• [What to work on]
From the entries that follow, copy each line in which "file" appears.
(Provided material Opens)
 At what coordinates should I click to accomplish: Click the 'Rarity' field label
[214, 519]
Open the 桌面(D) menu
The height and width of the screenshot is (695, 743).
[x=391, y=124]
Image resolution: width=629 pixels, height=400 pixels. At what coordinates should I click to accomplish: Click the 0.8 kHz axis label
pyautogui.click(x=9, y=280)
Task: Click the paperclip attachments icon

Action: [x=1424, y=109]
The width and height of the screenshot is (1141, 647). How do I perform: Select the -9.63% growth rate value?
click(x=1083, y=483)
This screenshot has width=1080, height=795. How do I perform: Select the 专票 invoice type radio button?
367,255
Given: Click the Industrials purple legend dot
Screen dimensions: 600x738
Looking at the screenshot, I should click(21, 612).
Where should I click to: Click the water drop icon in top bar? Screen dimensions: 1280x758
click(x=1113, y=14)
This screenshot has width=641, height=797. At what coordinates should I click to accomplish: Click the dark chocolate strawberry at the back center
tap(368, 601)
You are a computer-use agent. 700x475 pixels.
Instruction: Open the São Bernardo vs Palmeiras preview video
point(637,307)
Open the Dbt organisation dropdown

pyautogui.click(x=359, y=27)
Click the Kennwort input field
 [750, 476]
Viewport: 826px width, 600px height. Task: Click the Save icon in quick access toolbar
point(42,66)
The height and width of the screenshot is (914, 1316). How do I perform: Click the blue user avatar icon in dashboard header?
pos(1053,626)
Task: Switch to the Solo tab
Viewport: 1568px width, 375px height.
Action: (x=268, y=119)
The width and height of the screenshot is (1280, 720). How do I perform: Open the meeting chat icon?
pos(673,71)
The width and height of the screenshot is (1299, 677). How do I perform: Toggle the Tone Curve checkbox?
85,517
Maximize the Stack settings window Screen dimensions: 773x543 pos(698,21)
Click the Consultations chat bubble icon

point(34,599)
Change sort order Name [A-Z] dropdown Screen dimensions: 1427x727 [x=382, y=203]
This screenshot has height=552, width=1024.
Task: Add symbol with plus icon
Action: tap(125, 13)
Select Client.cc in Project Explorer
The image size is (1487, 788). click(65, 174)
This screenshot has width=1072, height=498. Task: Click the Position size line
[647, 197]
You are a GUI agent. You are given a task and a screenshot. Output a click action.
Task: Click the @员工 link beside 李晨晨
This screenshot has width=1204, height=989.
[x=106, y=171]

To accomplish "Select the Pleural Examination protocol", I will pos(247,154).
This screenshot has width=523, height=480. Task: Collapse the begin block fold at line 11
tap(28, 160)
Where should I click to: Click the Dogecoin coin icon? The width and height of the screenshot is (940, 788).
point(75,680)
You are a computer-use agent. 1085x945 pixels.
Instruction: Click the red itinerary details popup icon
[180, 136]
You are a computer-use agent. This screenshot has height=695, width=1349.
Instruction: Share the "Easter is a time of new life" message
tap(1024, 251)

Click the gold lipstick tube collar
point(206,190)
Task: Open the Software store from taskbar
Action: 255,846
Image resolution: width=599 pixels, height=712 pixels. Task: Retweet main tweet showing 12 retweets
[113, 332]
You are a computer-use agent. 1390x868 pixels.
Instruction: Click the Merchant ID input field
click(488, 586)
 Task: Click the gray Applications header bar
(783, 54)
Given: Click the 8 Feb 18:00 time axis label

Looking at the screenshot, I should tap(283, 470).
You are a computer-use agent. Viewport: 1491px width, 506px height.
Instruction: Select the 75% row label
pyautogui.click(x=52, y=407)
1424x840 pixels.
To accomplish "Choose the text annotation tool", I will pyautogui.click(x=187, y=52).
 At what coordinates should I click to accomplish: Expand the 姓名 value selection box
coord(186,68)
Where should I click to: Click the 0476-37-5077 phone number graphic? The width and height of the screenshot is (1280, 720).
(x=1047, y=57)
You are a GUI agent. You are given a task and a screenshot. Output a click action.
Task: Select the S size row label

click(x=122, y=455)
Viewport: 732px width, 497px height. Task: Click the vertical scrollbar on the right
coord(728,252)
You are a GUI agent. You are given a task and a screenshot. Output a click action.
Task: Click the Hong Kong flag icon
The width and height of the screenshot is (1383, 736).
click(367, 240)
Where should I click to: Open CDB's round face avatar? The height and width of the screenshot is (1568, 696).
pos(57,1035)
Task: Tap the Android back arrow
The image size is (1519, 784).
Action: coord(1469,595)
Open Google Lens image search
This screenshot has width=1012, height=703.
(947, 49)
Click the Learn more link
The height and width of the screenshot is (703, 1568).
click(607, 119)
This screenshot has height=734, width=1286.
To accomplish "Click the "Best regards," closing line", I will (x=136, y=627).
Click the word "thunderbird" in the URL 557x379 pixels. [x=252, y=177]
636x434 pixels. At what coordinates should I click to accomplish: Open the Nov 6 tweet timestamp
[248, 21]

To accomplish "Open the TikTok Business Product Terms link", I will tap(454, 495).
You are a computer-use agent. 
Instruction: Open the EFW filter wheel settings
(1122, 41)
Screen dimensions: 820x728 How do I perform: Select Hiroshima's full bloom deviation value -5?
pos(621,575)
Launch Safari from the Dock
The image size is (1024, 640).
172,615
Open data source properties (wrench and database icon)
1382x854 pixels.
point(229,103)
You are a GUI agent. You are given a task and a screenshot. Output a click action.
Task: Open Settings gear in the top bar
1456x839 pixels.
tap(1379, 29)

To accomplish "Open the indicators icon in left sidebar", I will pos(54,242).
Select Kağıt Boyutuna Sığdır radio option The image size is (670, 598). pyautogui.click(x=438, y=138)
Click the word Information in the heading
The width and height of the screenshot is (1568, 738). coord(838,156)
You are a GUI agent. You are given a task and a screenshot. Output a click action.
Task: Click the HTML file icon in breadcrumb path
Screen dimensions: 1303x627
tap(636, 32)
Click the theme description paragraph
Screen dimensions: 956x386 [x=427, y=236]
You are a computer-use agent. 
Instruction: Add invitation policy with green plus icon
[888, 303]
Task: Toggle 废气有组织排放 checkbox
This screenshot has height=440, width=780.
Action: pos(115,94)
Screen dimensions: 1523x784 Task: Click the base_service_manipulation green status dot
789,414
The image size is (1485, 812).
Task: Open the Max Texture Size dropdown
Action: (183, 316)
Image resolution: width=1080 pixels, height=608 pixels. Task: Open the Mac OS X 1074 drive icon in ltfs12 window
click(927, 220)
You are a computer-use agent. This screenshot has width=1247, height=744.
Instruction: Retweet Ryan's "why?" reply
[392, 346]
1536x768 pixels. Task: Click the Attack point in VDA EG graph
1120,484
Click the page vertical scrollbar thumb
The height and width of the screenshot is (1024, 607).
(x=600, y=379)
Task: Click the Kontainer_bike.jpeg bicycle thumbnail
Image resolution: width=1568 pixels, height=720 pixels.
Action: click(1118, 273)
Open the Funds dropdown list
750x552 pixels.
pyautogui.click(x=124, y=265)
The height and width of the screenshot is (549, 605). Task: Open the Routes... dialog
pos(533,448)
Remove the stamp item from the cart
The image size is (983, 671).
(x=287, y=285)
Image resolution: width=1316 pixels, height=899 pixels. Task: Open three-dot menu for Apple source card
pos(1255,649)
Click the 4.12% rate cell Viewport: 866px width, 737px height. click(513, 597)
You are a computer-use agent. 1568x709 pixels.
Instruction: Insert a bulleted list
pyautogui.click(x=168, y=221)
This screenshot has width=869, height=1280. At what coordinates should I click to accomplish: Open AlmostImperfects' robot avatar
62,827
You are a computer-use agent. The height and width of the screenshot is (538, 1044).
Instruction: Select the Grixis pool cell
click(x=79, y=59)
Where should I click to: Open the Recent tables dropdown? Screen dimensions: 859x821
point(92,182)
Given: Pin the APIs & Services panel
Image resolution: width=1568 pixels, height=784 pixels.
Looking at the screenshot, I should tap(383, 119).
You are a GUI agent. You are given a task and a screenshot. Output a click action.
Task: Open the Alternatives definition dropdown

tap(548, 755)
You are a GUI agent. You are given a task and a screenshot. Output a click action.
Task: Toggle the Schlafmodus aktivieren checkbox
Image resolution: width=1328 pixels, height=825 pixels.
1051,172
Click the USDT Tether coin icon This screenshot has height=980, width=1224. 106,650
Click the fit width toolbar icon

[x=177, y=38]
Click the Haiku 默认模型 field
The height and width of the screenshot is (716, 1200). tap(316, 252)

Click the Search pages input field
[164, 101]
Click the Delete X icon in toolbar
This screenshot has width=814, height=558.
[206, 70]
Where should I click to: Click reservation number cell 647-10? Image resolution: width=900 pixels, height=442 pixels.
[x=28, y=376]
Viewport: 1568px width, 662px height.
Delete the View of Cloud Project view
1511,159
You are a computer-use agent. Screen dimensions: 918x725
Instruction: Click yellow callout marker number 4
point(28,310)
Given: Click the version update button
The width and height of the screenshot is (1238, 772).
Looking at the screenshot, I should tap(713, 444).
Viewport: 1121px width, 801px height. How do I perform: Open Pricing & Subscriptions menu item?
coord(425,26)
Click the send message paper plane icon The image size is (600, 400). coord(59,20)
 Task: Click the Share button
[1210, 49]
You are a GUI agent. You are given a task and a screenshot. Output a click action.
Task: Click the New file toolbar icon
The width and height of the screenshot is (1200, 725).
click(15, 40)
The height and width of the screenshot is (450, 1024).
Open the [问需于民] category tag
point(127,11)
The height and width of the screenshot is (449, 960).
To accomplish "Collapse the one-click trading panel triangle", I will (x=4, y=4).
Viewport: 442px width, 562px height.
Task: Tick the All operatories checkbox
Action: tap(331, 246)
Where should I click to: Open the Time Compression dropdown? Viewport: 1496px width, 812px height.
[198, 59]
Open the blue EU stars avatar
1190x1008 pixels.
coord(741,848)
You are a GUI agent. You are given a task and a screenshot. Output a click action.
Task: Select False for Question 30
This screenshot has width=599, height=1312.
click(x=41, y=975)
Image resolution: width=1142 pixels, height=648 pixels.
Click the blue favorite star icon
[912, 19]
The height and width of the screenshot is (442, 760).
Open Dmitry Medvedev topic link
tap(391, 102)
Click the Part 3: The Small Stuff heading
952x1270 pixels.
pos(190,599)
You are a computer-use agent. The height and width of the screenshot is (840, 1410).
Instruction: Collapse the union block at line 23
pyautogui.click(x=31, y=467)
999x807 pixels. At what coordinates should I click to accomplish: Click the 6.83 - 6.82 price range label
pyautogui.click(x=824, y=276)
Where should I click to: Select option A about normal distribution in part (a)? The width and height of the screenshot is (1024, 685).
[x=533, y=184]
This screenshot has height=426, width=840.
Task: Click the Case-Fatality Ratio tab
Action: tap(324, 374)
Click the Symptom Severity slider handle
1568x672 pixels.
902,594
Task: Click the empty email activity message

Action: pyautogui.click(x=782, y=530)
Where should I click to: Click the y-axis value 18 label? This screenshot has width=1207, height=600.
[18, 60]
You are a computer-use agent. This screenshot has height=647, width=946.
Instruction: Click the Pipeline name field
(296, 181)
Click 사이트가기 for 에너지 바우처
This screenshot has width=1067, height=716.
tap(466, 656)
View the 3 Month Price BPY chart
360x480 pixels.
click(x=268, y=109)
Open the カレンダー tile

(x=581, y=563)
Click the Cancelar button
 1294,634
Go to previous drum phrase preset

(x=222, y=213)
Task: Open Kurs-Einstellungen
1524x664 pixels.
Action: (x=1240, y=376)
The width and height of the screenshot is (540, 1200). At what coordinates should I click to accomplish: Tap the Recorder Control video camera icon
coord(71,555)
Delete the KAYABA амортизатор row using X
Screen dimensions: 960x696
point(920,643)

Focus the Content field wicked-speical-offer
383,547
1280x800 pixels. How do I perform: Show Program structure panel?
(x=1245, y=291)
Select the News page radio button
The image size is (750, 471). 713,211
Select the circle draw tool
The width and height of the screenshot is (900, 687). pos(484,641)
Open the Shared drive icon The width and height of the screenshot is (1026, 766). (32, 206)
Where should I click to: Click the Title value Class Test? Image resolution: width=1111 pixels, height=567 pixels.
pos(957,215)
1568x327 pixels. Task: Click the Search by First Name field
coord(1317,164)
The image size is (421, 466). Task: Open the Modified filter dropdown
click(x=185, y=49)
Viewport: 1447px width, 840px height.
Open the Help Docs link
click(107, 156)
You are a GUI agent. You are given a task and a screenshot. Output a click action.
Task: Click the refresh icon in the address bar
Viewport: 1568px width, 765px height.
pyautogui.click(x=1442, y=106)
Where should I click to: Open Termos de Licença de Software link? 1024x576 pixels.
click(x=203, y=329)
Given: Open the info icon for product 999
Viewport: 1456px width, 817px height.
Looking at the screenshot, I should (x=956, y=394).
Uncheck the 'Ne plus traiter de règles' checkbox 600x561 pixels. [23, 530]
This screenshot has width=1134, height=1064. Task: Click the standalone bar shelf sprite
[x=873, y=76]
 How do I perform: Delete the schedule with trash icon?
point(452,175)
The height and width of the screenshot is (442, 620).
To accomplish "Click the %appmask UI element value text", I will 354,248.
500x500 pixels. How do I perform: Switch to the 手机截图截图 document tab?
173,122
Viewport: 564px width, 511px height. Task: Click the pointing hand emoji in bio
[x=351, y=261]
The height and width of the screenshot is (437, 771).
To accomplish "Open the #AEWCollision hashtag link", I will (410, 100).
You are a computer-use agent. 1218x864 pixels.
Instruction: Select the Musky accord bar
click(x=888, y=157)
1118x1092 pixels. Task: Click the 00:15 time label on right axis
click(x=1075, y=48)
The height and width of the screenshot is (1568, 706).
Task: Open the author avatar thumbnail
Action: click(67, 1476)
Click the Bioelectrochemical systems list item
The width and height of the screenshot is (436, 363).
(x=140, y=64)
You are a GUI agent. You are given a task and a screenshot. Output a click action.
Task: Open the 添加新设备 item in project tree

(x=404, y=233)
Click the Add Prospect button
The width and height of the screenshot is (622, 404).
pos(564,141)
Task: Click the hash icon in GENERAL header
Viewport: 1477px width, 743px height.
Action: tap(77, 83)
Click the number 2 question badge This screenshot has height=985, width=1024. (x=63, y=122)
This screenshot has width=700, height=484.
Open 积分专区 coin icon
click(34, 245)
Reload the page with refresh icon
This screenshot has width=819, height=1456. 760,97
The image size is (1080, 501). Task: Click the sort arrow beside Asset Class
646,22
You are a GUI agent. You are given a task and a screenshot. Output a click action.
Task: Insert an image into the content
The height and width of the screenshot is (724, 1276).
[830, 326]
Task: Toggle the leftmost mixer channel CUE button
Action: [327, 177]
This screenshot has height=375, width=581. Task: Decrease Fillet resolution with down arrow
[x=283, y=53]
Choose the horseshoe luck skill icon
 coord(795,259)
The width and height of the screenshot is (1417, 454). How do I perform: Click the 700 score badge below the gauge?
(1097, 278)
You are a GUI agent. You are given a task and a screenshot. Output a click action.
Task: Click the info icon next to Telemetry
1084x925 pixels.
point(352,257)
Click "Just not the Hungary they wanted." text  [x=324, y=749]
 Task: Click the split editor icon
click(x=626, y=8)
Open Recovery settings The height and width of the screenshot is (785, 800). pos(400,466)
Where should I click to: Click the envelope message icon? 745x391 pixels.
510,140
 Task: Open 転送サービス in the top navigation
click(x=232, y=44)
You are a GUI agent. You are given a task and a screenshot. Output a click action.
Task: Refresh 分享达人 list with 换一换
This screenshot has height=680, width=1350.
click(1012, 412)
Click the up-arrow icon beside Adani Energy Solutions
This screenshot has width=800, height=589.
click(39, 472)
(Provided material Closes)
• [Result below]
Task: Click the HTML file icon in breadcrumb path
Task: Click the New file toolbar icon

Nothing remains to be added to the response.